Required work → Find the line that contains "The width and height of the screenshot is (597, 349)." in the entries below. Output it and each later line exactly, and nothing else.
################
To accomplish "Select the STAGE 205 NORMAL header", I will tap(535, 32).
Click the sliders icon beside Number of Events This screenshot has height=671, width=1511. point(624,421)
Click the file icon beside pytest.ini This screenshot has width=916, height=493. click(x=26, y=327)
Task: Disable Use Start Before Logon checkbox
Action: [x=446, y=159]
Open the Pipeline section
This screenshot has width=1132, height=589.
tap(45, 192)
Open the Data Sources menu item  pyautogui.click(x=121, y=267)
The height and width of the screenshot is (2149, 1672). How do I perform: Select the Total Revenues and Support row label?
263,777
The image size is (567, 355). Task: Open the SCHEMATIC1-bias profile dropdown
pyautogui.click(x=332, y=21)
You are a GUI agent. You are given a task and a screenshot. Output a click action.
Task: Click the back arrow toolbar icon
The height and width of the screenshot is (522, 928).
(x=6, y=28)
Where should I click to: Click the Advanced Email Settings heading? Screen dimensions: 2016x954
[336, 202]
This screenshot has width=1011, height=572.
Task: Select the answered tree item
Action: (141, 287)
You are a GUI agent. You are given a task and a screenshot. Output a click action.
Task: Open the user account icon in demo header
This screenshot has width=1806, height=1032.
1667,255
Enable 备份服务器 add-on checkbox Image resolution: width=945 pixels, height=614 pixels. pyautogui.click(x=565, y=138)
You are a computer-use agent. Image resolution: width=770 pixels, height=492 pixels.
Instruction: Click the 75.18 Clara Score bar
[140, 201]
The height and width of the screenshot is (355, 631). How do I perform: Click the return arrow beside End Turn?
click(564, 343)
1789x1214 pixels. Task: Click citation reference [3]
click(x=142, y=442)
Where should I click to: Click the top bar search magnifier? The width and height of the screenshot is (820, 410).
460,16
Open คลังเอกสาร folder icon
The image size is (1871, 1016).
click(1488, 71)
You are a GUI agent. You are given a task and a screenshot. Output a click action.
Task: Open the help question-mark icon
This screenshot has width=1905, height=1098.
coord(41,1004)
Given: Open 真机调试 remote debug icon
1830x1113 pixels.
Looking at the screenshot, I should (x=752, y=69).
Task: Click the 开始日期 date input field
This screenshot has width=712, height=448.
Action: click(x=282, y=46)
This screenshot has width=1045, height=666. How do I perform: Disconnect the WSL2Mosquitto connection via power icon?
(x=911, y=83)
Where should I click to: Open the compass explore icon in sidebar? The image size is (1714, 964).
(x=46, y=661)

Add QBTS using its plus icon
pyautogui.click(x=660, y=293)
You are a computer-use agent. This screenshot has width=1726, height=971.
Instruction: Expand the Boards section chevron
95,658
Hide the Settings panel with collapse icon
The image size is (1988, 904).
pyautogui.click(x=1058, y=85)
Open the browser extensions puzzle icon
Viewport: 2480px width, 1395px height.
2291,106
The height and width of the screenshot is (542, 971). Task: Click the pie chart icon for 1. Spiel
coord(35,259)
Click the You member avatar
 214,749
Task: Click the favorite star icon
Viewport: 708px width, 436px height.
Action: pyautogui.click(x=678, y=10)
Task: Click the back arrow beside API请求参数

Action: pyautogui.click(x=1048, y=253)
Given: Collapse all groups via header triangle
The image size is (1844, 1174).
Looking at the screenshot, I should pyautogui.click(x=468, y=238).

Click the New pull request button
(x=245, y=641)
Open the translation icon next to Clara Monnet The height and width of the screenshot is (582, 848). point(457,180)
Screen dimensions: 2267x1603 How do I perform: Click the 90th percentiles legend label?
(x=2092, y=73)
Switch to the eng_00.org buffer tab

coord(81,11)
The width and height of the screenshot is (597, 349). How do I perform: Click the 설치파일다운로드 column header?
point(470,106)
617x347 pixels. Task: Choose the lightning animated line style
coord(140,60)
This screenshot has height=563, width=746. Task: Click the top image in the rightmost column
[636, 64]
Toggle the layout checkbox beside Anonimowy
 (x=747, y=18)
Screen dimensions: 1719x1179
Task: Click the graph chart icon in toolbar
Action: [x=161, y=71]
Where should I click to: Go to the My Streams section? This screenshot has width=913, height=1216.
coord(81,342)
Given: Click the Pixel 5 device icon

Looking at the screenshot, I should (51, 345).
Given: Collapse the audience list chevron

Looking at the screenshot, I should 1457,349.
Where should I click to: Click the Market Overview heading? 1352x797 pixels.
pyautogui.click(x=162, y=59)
################
Answer for this exercise →
The width and height of the screenshot is (597, 349). How do I perform: Click the 설치파일다운로드 column header?
point(470,106)
617x347 pixels. Task: Choose the lightning animated line style
coord(140,60)
This screenshot has height=563, width=746. Task: Click the top image in the rightmost column
[636, 64]
Toggle the layout checkbox beside Anonimowy
 (x=747, y=18)
Screen dimensions: 1719x1179
Task: Click the graph chart icon in toolbar
Action: [x=161, y=71]
Where should I click to: Go to the My Streams section? This screenshot has width=913, height=1216.
coord(81,342)
Given: Click the Pixel 5 device icon

Looking at the screenshot, I should (51, 345).
Given: Collapse the audience list chevron

Looking at the screenshot, I should 1457,349.
Where should I click to: Click the Market Overview heading? 1352x797 pixels.
pyautogui.click(x=162, y=59)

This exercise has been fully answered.